API call to get number of row of a dataset

55b969276dcf43cd2235 · August 9, 2024, 5:04pm

Hello Community team,

I’m currently looking for an API call to retrieve the number of rows in a dataset . I need this to avoid doing using count() in the code, which takes a lot of time for large datasets and very often leads to OOMs (see code below).
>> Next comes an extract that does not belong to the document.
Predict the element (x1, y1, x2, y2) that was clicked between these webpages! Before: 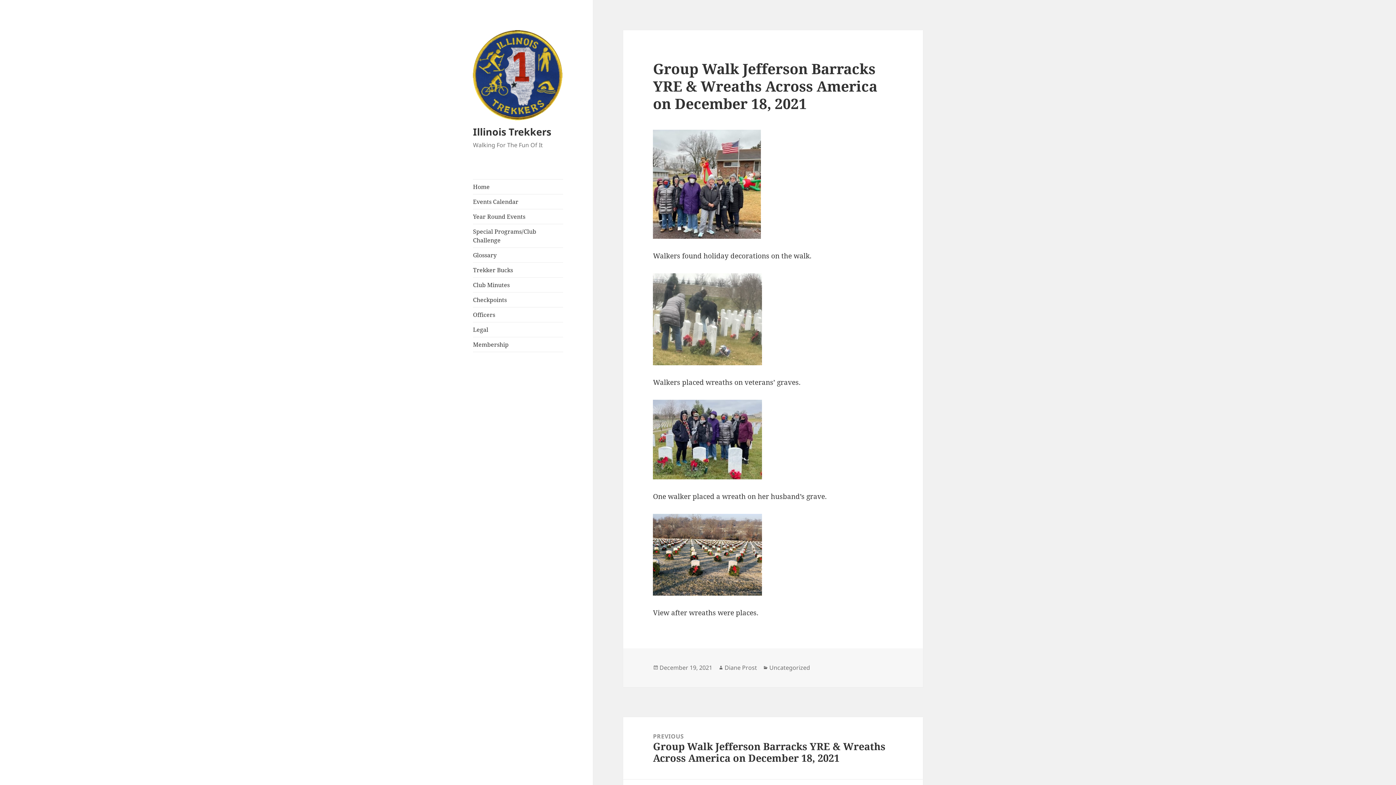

I found the foundry satck overflow post here( Utilizing Foundry APIs, how do you get the number or rows and columns for a dataset? - Stack Overflow) where the second simpler solution doesn’t seem to work anymore.

import requests
import json

def getComputedDatasetStats(token, dataset_rid, api_base='https://.....'):
    response = requests.post(
        url=f'{api_base}/foundry-stats/api/computed-stats-v2/get',
        headers={
            'content-type': 'application/json',
            'Authorization': 'Bearer ' + token
        },
        data=json.dumps({
            "datasetRid": dataset_rid,
            "branch": "master"
        })
    )
    return response.json()

token = 'eyJwb.....'
dataset_rid = 'ri.foundry.main.dataset.1d9ef04e-7ec6-456e-8326-1c64b1105431'

result = getComputedDatasetStats(token, dataset_rid)

# full resulting json:
# print(json.dumps(result, indent=4))

# required statistics:
print('size:', result['computedDatasetStats']['sizeInBytes'])
print('rows:', result['computedDatasetStats']['rowCount'])
print('cols:', len(result['computedDatasetStats']['columnStats']))

When I try to do it the call the answer for computedDatasetStats is empty (see response below).
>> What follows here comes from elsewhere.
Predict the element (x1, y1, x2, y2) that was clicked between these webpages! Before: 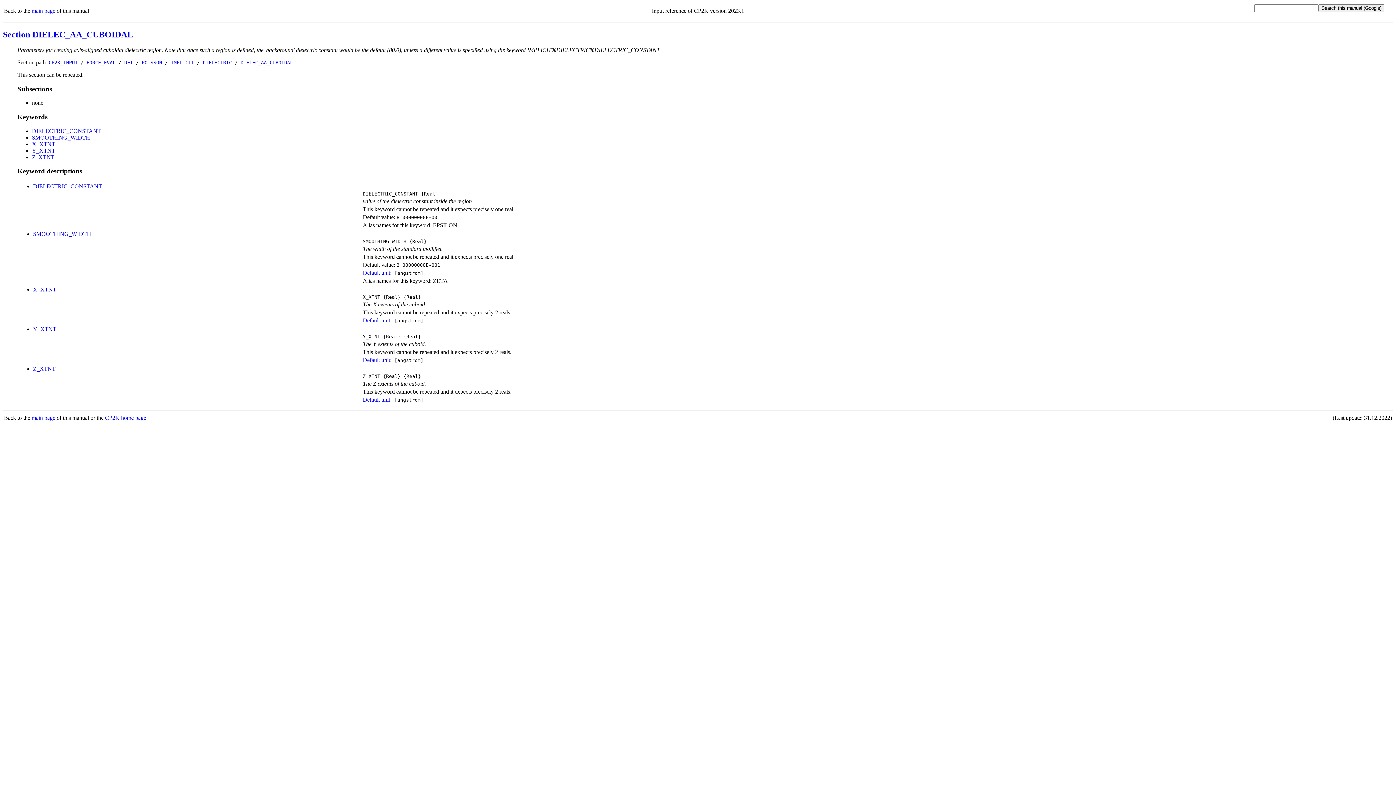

{'datasetRid': 'ri.foundry.main.dataset.eba120ad-a65d-469c-89eb-bfdce138a7be', 'branch': 'master', 'endTransactionRid': 'ri.foundry.main.transaction.00000047-xxxxxxxxxxx', 'schemaId': '0000000-xxxxxxxxxxxx', 'computedDatasetStats': None}

Has anyone ever been able to get this endpoint work for the API call or know another simple and functional api call to realize this?

Best,

nicornk · August 9, 2024, 6:39pm

Does the UI show the row count on the dataset (I think this is below the path on the left side, if not there is a link „Calculate stats“)?

Some kind of compute will have to go through all of your dataset files and sum up the row counts. Either it‘s your count() in the spark code or the stats API will submit a similar spark job which might time out.

One recommendation would be to have your dataset be backed by parquet files which will speed up the stats calculation (spark only has to read the metadata section of the parquet file)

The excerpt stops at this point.